Извините, но упражнения с собственным весом действительно достигают своего пика довольно рано. Для увеличения массы вы обычно хотите быть в диапазоне от 8 до 12 повторений, даже новичок может сделать такое много отжиманий, что означает, что вы не наберете массу от отжиманий.

Подтягивания не намного лучше, если вы не взвесите их. Хотя они немного тяжелее, они слишком быстро изнашиваются.

Плечи могут быть исключением. Не цитируйте меня об этом, но отжимания в стойке на руках могут быть достаточно трудными, чтобы на самом деле увеличить массу. Я не могу говорить на собственном опыте, потому что я использую веса.
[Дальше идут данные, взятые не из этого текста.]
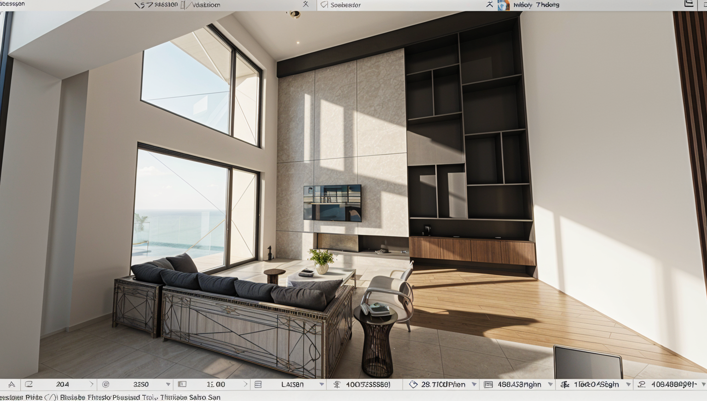707x401 pixels.
Task: Click the icon beside the 204 field
Action: coord(29,384)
Единственная проблема с отжиманиями в стойке на руках - высокий уровень подготовки, необходимый для их выполнения.

В конце я скажу, что если вы хотите стать большим, вам нужно поднять вес, а веса не хватит.

Используя наш сайт, вы подтверждаете, что прочитали и поняли нашу Политику в отношении файлов cookie и Политику конфиденциальности.
Licensed under cc by-sa 3.0 with attribution required.